Available data.
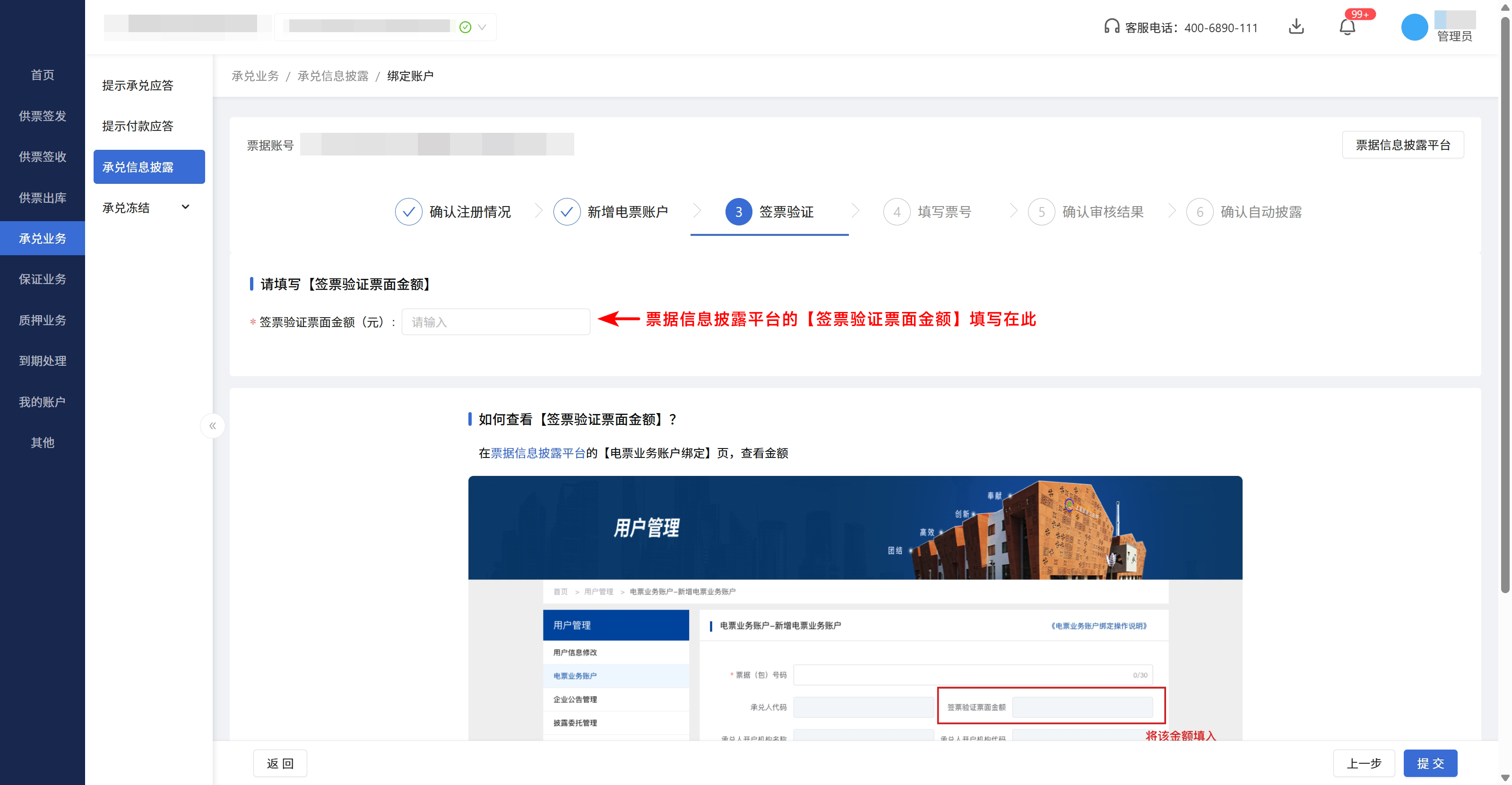Open the company selector dropdown arrow
Screen dimensions: 1512x785
pyautogui.click(x=482, y=27)
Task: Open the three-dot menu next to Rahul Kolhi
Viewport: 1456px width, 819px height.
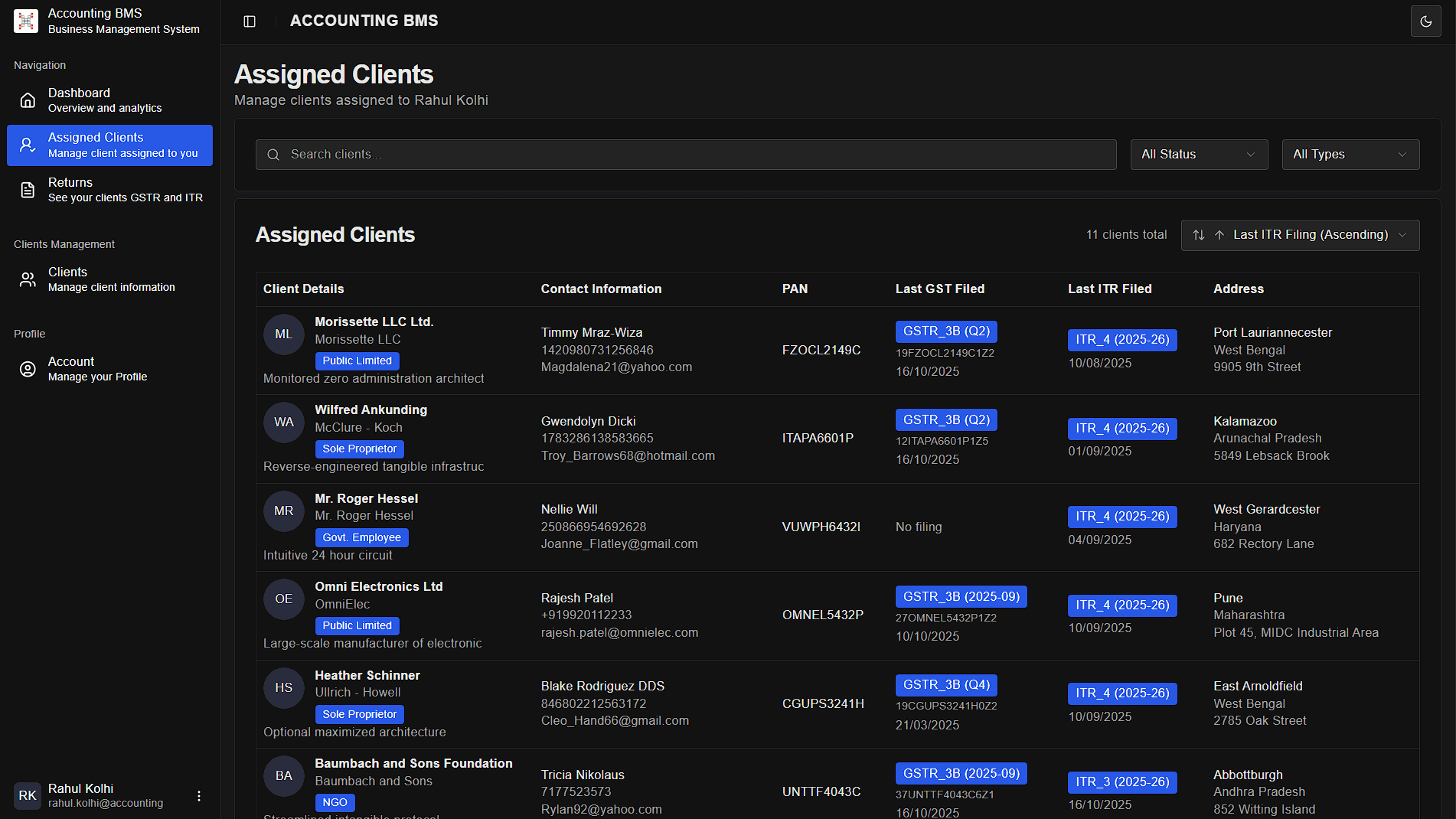Action: (199, 795)
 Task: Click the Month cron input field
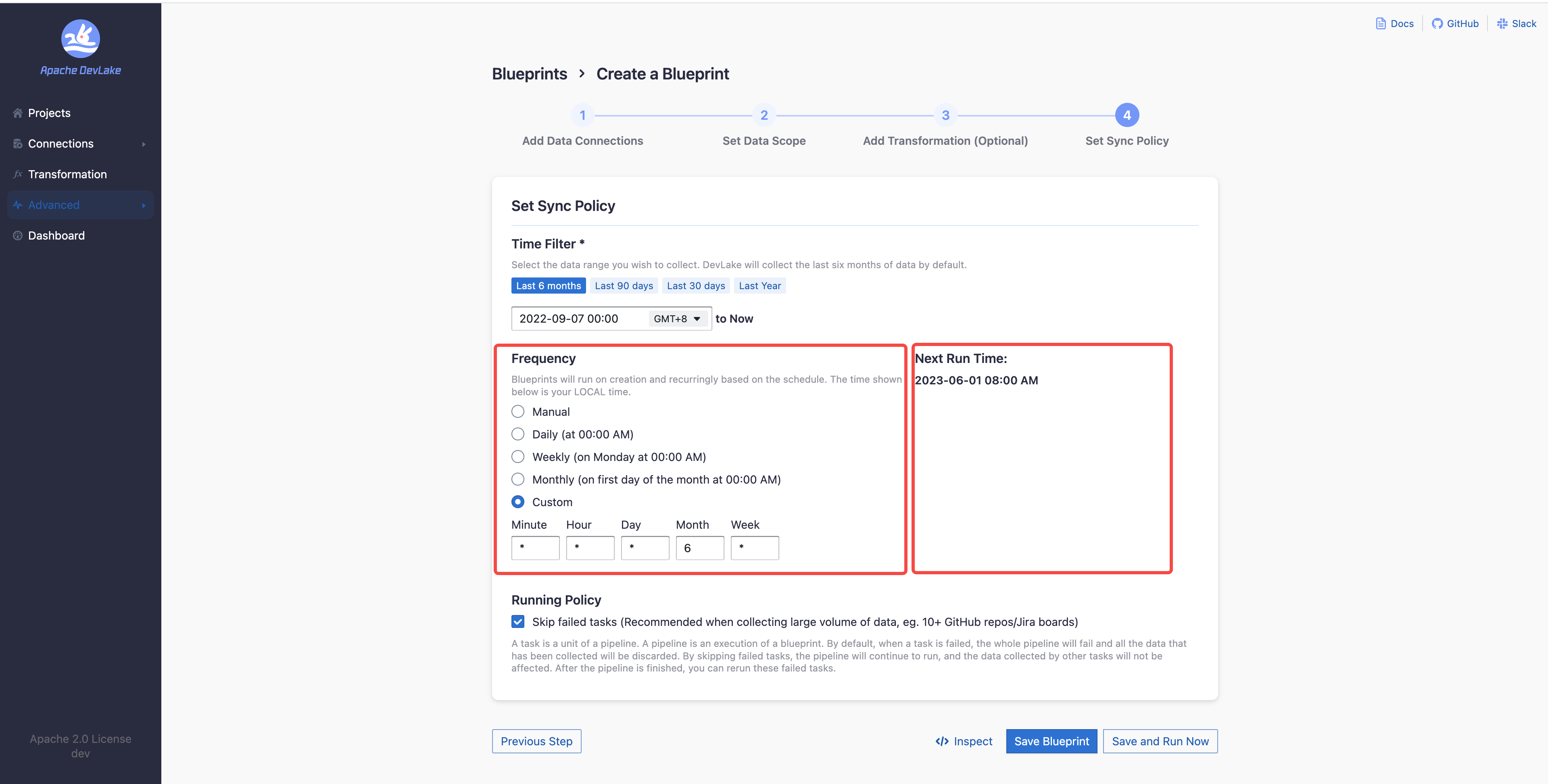coord(699,548)
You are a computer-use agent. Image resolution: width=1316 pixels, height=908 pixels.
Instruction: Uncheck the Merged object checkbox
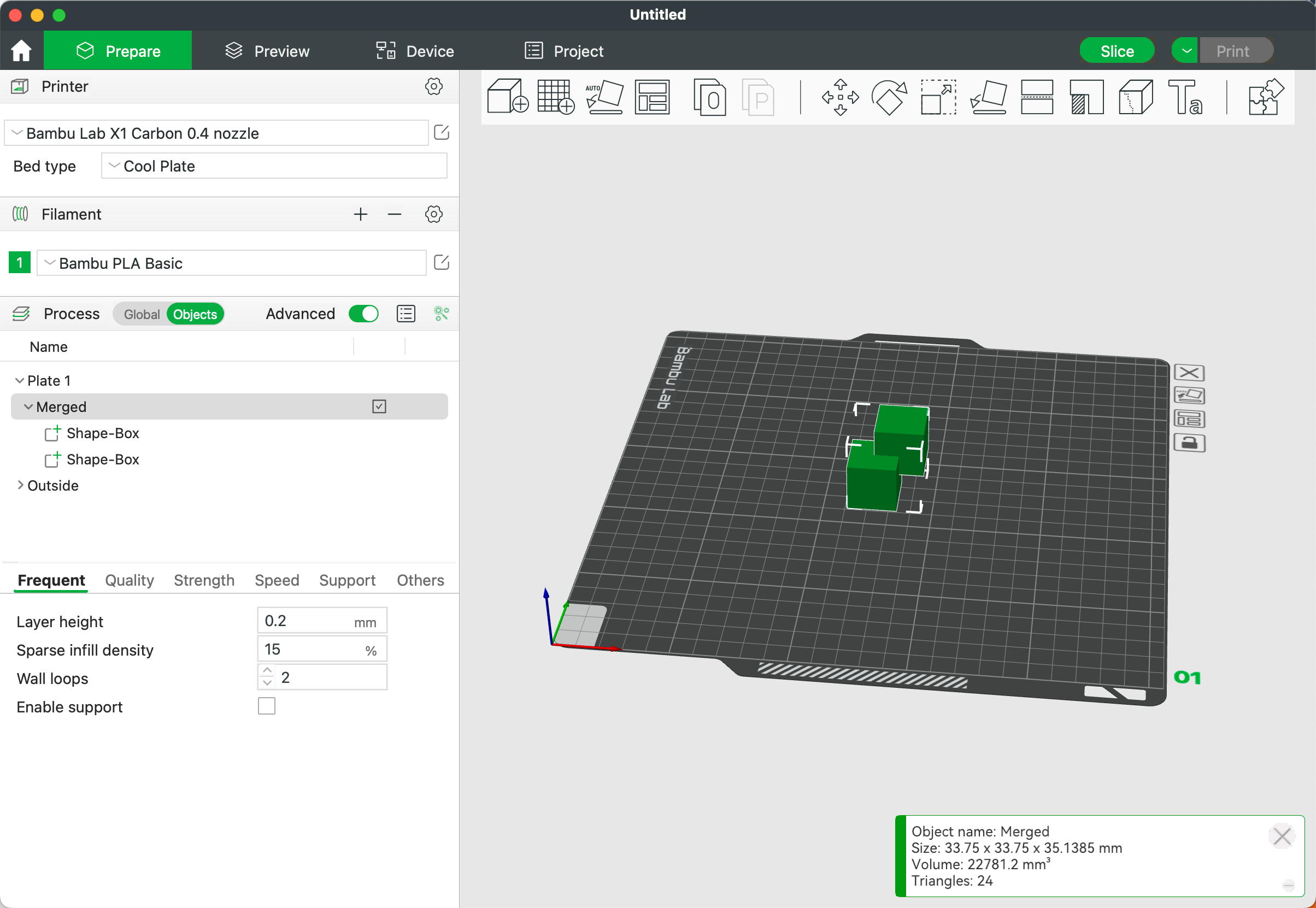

Task to carry out.
Locate the line containing "Viewport: 1456px width, 819px height." in the records above, then output it and every line after it through the last, excluding pictures.

Task result.
Viewport: 1456px width, 819px height.
Action: (199, 795)
 Task: Click the Month cron input field
coord(699,548)
You are a computer-use agent. Image resolution: width=1316 pixels, height=908 pixels.
Instruction: Uncheck the Merged object checkbox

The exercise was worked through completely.